Delangu. Itulah sebutan pantai yang akan didatangi si bungsu dan suami. Letaknya berada di Dusun Wedung yang masuk wilayah Desa Sedayulawas. Jaraknya sendiri dari rumah saya sekitar sepuluh menit saja. Pantai ini seolah menjadi hidden gems. Mengapa demikian? Karena letaknya yang tersembunyi. Maklum saja, hanya kendaraan roda dua alias motor saja yang bisa masuk. Letaknya juga berada di pinggiran dusun. Untuk menuju ke sana, pengunjung akan melewati ladang-ladang garam maupun lahan yang pernah menjadi tambak.
Jenis tanaman yang biasanya tumbuh dekat pantai atau ladang garam turut menghiasi sepanjang jalan. Saya tak tahu nama tanamannya. Dulu, sewaktu masih kecil, ada tumbuhan dengan sebutan “iwak-iwakan”. Terakhir kali saya ke pantai ini sekitar tahun lalu, sempat membuat saya terperanjat dengan kehadiran sebuah booth yang menjual minuman. Sepertinya, si penjual ini menangkap peluang akan kehadiran banyak pengunjung ke pantai ini.
Yap, sekali lagi, meski akses jalan berukuran kecil dan letaknya tersembunyi, pantai ini senantiasa menjadi jujugan warga desa dan sekitarnya. Jangan bayangkan kondisi pantai layaknya seperti Pantai Parangtritis atau pantai-pantai terkenal lainnya. Garis Pantai Delangu bisa jadi hanya kurang lebih 50 meter saja. Belum lagi ditambah bebatuan yang ada.
Kalau air sedang pasang, jangan harap bisa bermain pasir di tepi sehingga perlu menunggu air surut. Pantai ini ramai dikunjungi saat masa libur sekolah atau libur Idul Fitri. Bisa jadi orang-orang yang datang adalah warga luar yang sedang mudik atau liburan. Entahlah, itu hanya perkiraan saya.

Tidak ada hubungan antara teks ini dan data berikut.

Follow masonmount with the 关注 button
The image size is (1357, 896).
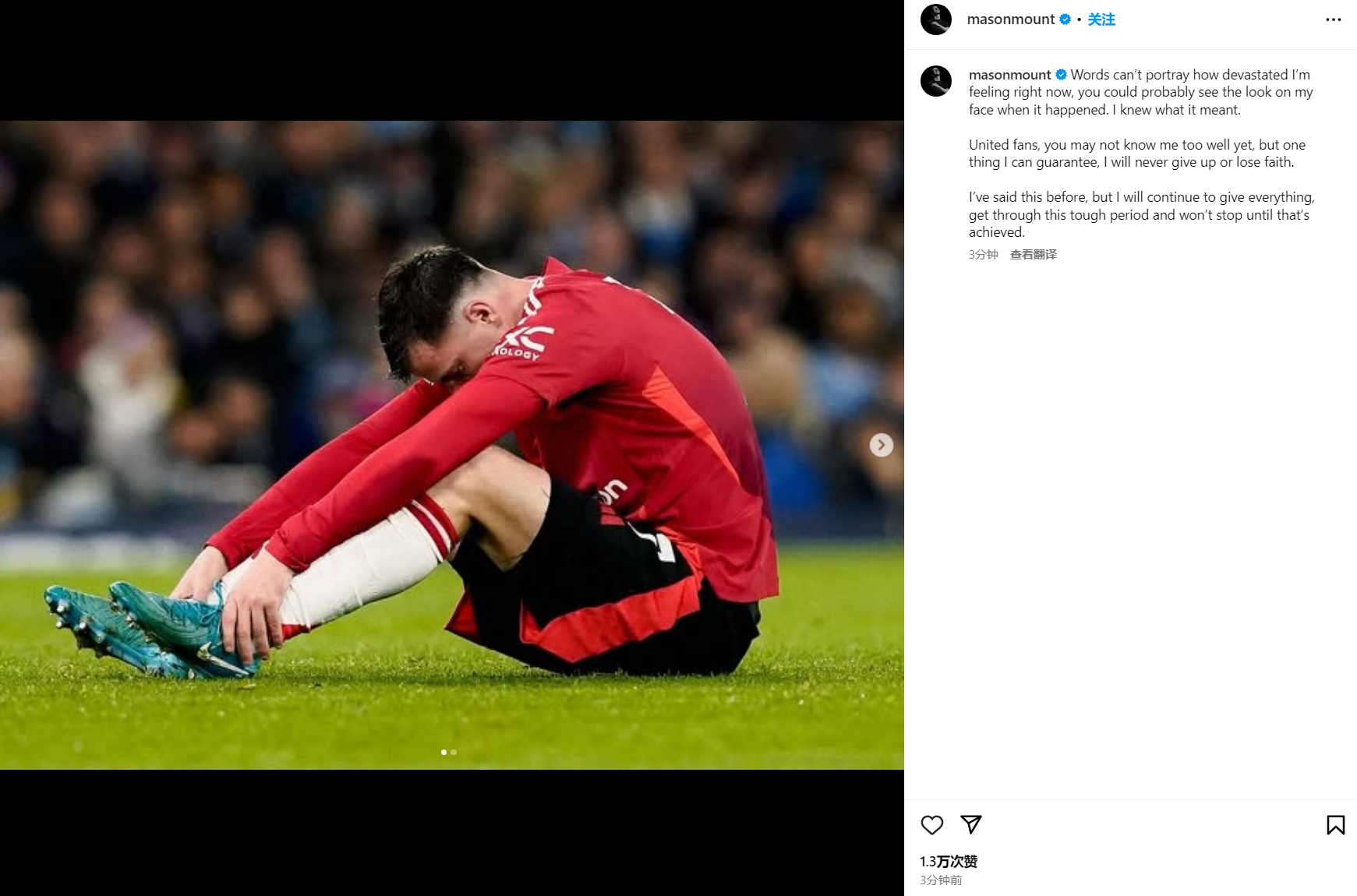point(1101,19)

Keberadaan Delangu yang menjadi primadona karena menjadi satu-satunya pantai di Sedayulawas yang bisa dikunjungi, tentu berbanding terbalik dengan beberapa tahun silam. Itulah yang saya rasakan.
Dahulu, ketika masih SD, tak jauh dari rumah ada juga pantai. Garis pantainya kira-kira tak lebih dari 10 meter. Di sinilah biasanya saya main pasir atau sekadar menemukan cangkang kerang atau remis. Pantai ini juga salah satu “pintu masuk” seandainya ingin pergi ke laut saat air surut yang nantinya akan timbul daratan. Letaknya cukup jauh dari bibir pantai. Orang desa menyebut daratan ini dengan nama “polo”, mungkin berasal dari kata “pulau”. Biasanya, anak laki-laki juga bermain bola di sini.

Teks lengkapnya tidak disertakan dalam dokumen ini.